Das Erzbistum Berlin, die Bistümer Dresden-Meißen und Görlitz sowie das Katholische Militärbischofsamt kooperieren bei der Aufarbeitung von Fällen sexuellen Missbrauchs. Sie rufen Betroffene aus ihren Zuständigkeitsbereichen zur Mitwirkung an einem gemeinsamen Betroffenenbeirat auf, wie die Bistümer am Donnerstag mitteilten. Die Ausschreibung findet sich auf den Internetseiten der Diözesen und der Katholischen Militärseelsorge, deren Zentrale in Berlin angesiedelt ist. Bei einer weiteren Kommission des Erzbistums Berlin gab es wegen einer möglichen Befangenheit einen Rücktritt.
Über die Auswahl der Mitglieder des Betroffenenbeirats entscheidet ein Gremium, dem vier Personen im kirchlichen Dienst, vier unabhängige Expertinnen und Experten und eine Betroffene angehören. Missbrauchsopfer sollen so am Aufarbeitungsprozess "maßgeblich beteiligt" werden, erklärten die Bistümer. Aufgrund ihrer Erfahrungen könnten sie auch die Arbeiten im Bereich Prävention und Intervention wirksam begleiten.
Aufarbeitungskomission mit Regierungsexperten geplant
Geplant ist auch eine Kommission zur Aufarbeitung des sexuellen Missbrauchs. Ihr sollen - neben entsandten Mitgliedern des Betroffenenbeirats - Experten aus Wissenschaft, Fachpraxis, Justiz und öffentlicher Verwaltung sowie Vertretern der beteiligten Institutionen angehören. Die für den jeweiligen Bereich der (Erz-)Bistümer zuständigen Landesregierungen werden demnach gebeten, Experten zu entsenden, um die Unabhängigkeit der Kommission zu gewährleisten. Ziel sei es, einen "stringenten Prozess der Aufarbeitung" zu ermöglichen und durchzuführen.

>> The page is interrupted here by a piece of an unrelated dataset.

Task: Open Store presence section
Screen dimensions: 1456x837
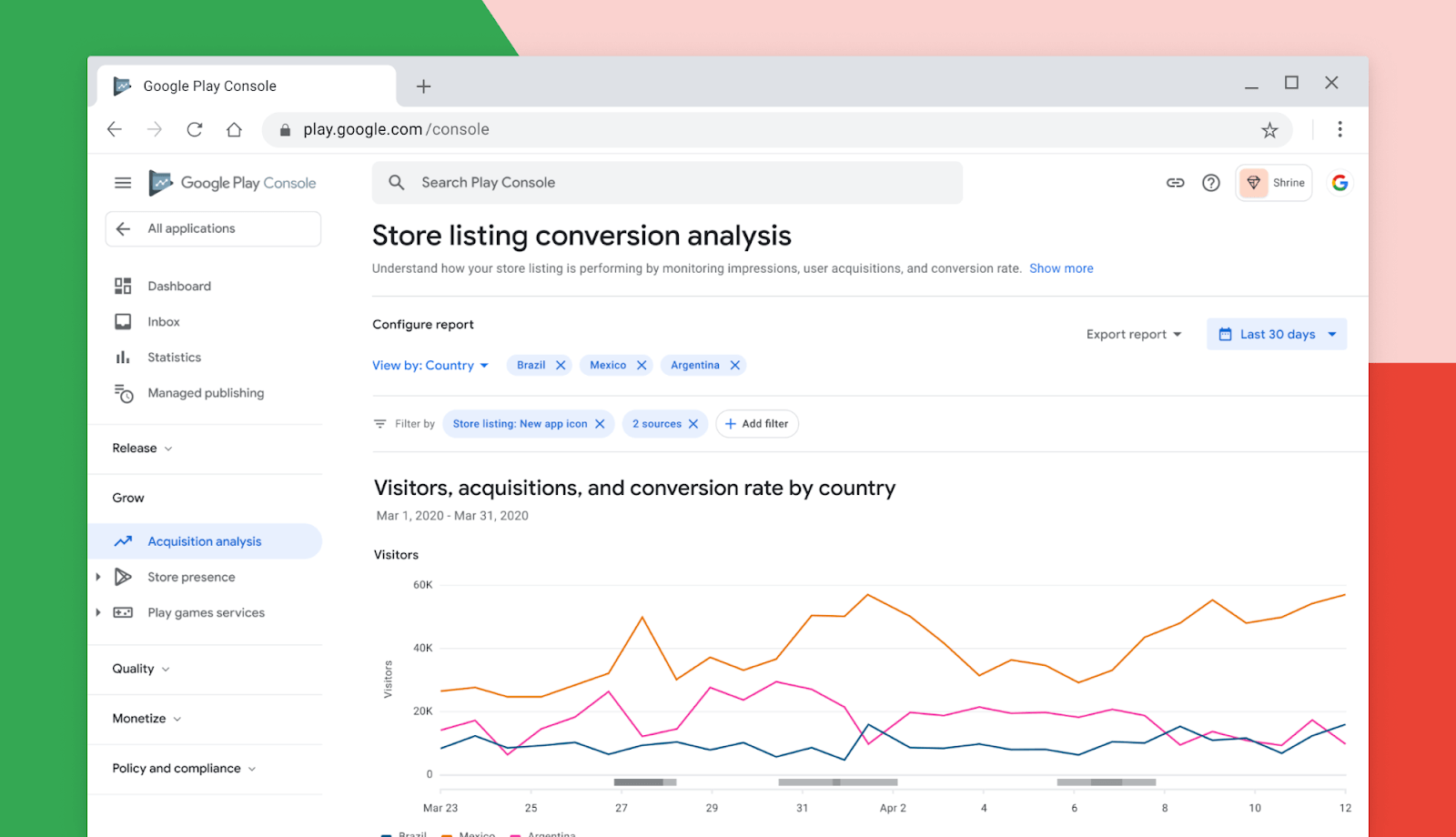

Kooperationen bei den Betroffenenbeiräten gibt es auch zwischen anderen Diözesen. Einen ähnlichen Aufruf zur Mitwirkung starteten im Januar das Erzbistum Hamburg mit den Bistümern Hildesheim und Osnabrück sowie vor zwei Wochen die Bistümer Fulda, Limburg und Mainz. Für das Ausschreibungs- und Besetzungsverfahren hat die Deutsche Bischofskonferenz in Abstimmung mit dem Unabhängigen Beauftragten für Fragen des sexuellen Kindesmissbrauchs 2020 eine Rahmenordnung entwickelt.
Gutachten bescheinigte viele "Missstände"
Ein Ende Januar veröffentlichtes Gutachten hatte dem Erzbistum Berlin viele "Missstände" beim Umgang mit sexuellem Missbrauch durch Seelsorger bescheinigt. Laut der vom Erzbistum in Auftrag gegebenen Studie der Kanzlei Redeker Sellner Dahs sind dem Erzbistum 61 beschuldigte Kleriker aus der Zeit zwischen 1946 und 2020 bekannt sowie mindestens 121 betroffene Kinder und Jugendliche.
Für die Bewertung der Fälle der 61 beschuldigten Kleriker, die nicht veröffentlicht wurden, berief das Erzbistum eine Gutachten-Kommission aus jeweils drei Vertretern des Diözesanrats, dem höchsten Laiengremium, und des Priesterrats. Wie das Erzbistums bekanntgab, trat Domvikar Matthias Goy bei der ersten Sitzung zurück, weil er im unveröffentlichten Teil des Gutachtens am Rande genannt worden sei. Dies sei erfolgt, damit "der Kommission durch seine Mitarbeit keine von Außenstehenden und der Öffentlichkeit befürchtete Beeinflussung vorgeworfen werden kann".